Exception: Where provisions have been made to contain or preclude a fire/detonation.

(h) Explosives dust shall not be exhausted to the atmosphere. Where vacuum dust collection systems are used, they shall be designed by a qualified person, installed and maintained commensurate with the hazards involved, incorporating the following requirements:

(1) Adequate filters shall be installed between the source vacuum and the point of pick-up to prevent explosive materials from entering the vacuum pump or exhauster.

(2) The explosive material dust collection system shall be designed to prevent pinch points threaded fittings exposed to the hazardous dust and sharp turns, dead ends, pockets, etc., in which explosive materials may lodge and accumulate outside the collecting chamber.

(3) The entire vacuum collection system shall be made electrically continuous and be grounded to a maximum resistance of 5 ohms.

(4) Chambers in which the dust is collected shall not be located in the operating area unless protective shields adequate for the maximum quantity of material in the collector are furnished for personnel protection.

(5) No more than two rooms shall be serviced by a common connection to a vacuum collection chamber. Where interconnections are used, means shall be employed to prevent propagation of an incident via the collection piping.

(6) When collecting sensitive explosive materials such as black powder, lead azide, etc., a “wet” collector which moistens the dust close to the point of intake and maintains the dust wet until removed for disposal shall be used. Wetting agents shall be compatible with the explosive materials.

(7) Explosive material dust shall be removed from the collection chamber as often as necessary to prevent overloading, but under no circumstances shall the material be left in the chamber overnight. The entire system shall be cleaned at a frequency that will eliminate hazardous concentrations of explosive material dust in pipes, tubing, and/or ducts.

(i) Squirrel cage blowers shall not be used for exhausting hazardous fumes, vapors, or gases. Only non-sparking fan blades shall be used for fans located within the ductwork and through which hazardous materials are exhausted. Motors shall be located outside the duct.

(j) Work stations for explosive materials shall be separated by distance, barrier, or other means, so fire/initiation in one station will not initiate explosive materials in the next work station. When necessary, each operator shall be protected by a protective shield located between the operator and the explosive device or explosive materials being processed. This shield shall be designed to safely withstand a blast from the maximum amount of explosive materials allowed behind it.

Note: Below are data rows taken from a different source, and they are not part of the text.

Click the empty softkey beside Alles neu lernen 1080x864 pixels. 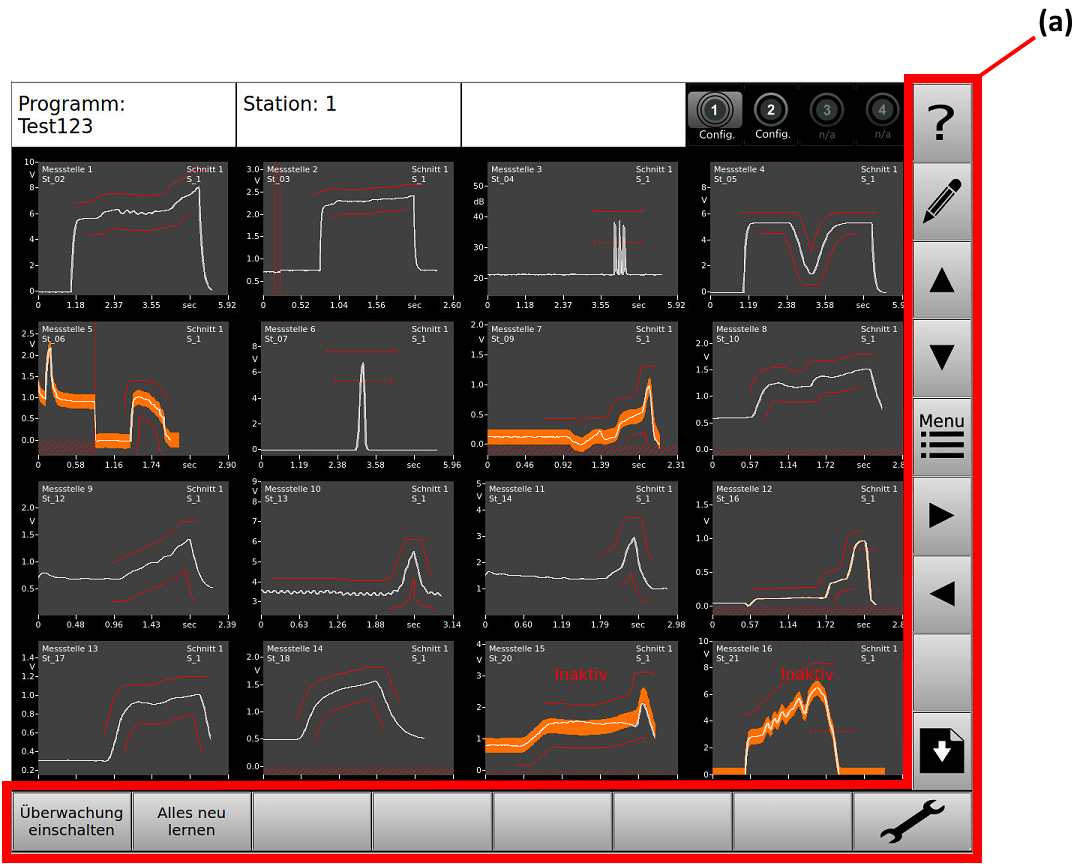[x=311, y=819]
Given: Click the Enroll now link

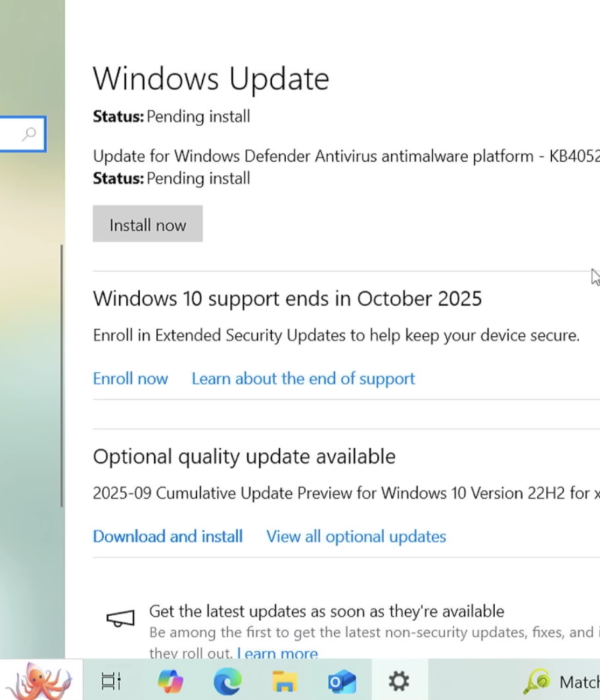Looking at the screenshot, I should [130, 378].
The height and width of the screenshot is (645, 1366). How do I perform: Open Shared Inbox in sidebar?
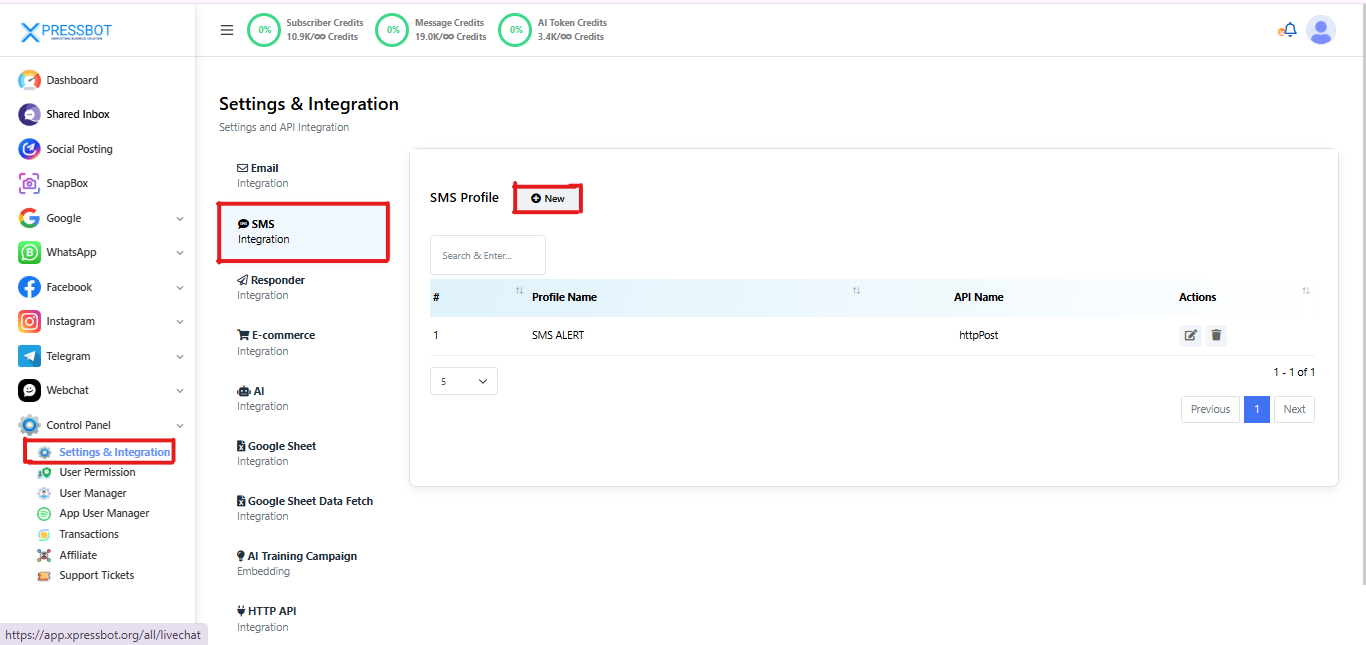77,115
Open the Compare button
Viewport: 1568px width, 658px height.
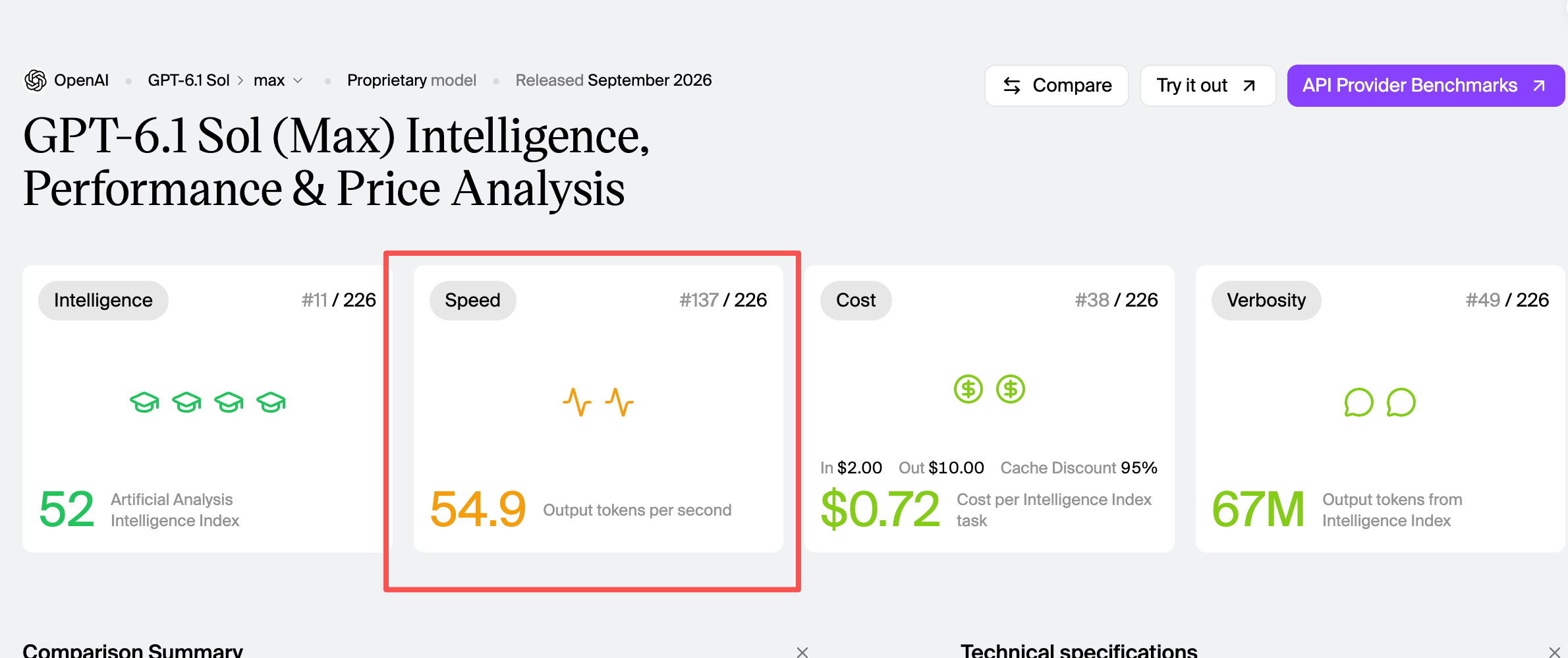click(1057, 86)
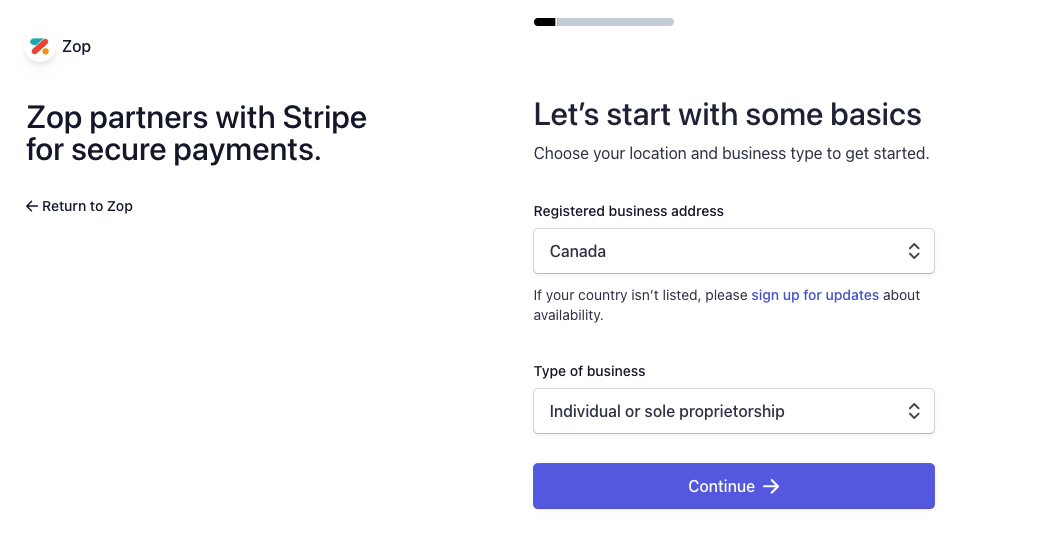Image resolution: width=1039 pixels, height=540 pixels.
Task: Click the Return to Zop link
Action: 79,206
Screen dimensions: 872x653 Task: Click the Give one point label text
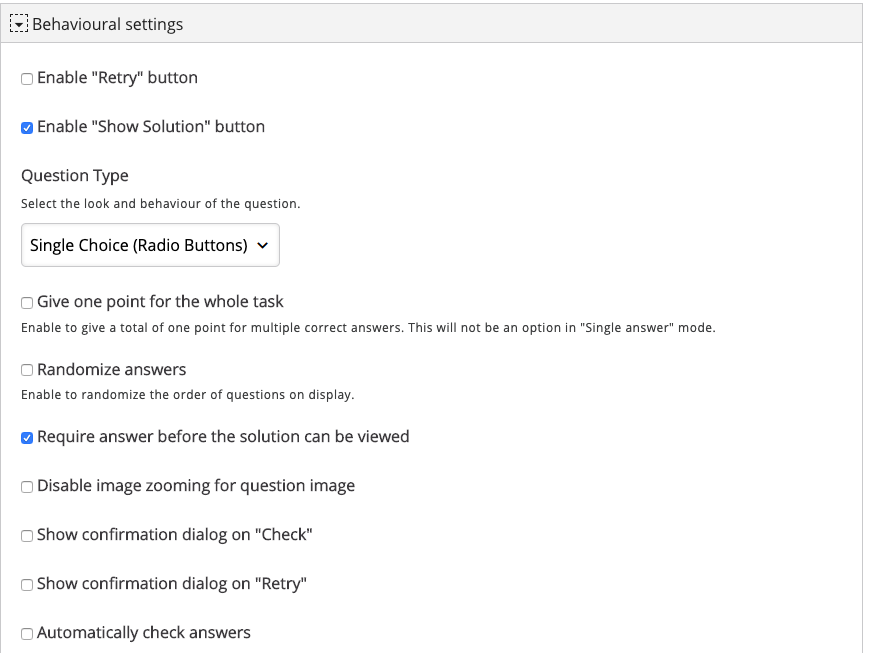coord(160,301)
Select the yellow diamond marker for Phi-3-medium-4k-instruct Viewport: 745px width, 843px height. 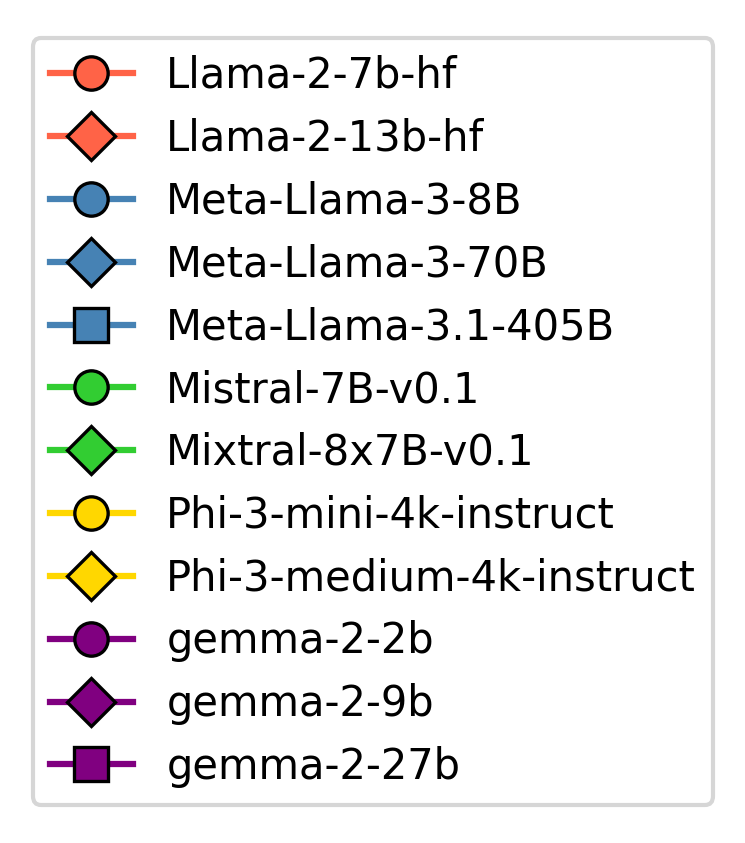click(91, 577)
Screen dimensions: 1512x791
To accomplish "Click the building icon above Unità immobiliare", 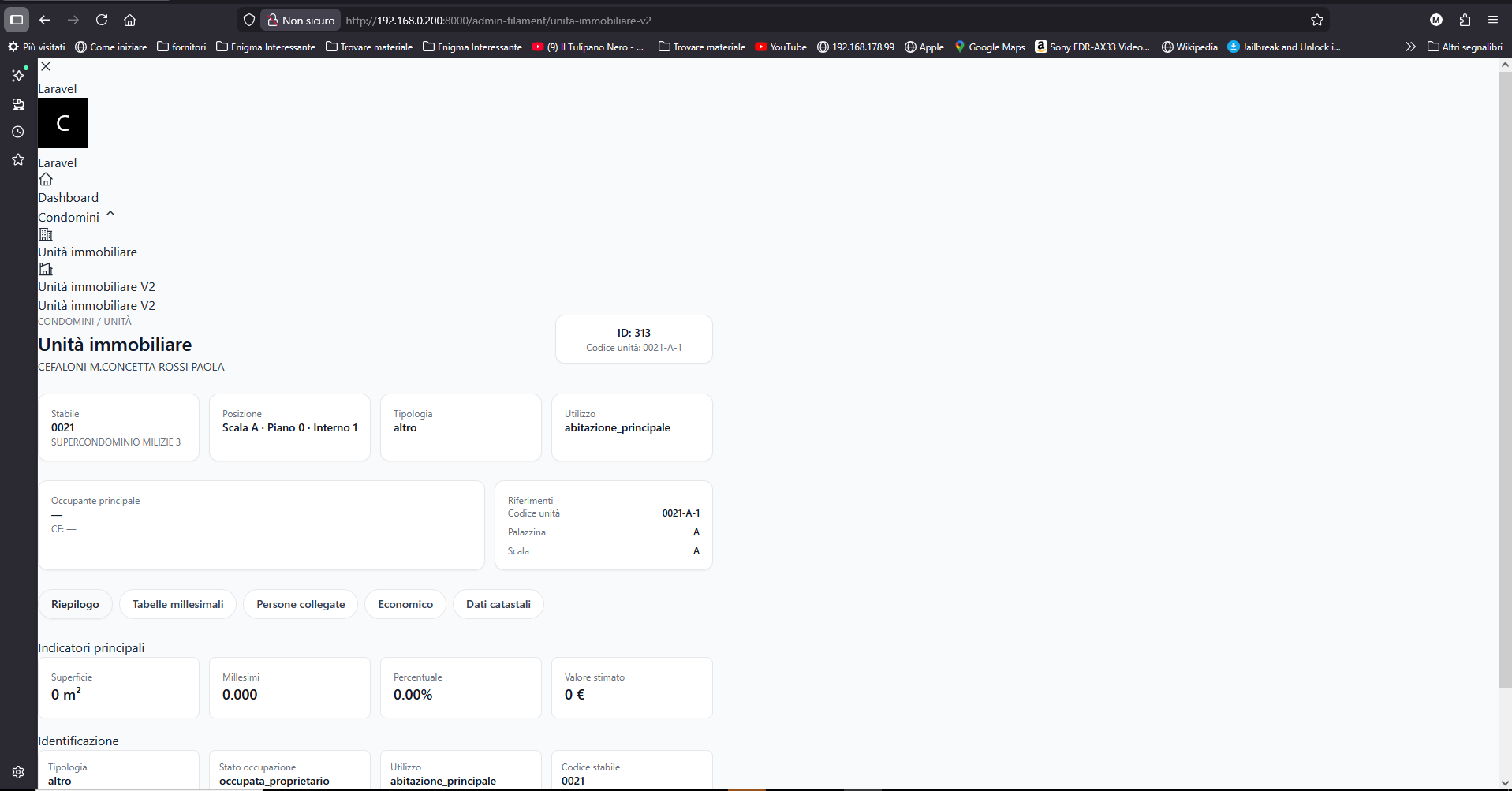I will pyautogui.click(x=46, y=234).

(k) A prototype of the shield to be used shall be tested and proven sufficient for the anticipated conditions prior to an operational model being placed in service.

(l) If the personnel protection wall for the required operation becomes so large that it is impractical, the operator shall perform the operations by remote control or be protected by a suitably constructed shelter designed with a safety factor of not less than 4 to withstand the overpressure from the maximum amount of explosive materials in process.

NOTE

Authority cited: Section 142.3, Labor Code. Reference: Section 142.3, Labor Code.

HISTORY

1. Amendment of subsection (f) filed 10-17-75; effective thirtieth day thereafter (Register 75, No. 42).

2. Amendment filed 7-16-76; effective thirtieth day thereafter (Register 76, No. 29).

3. Amendment of section heading and section and new Note filed 7-11-2003; operative 8-10-2003 (Register 2003, No. 28).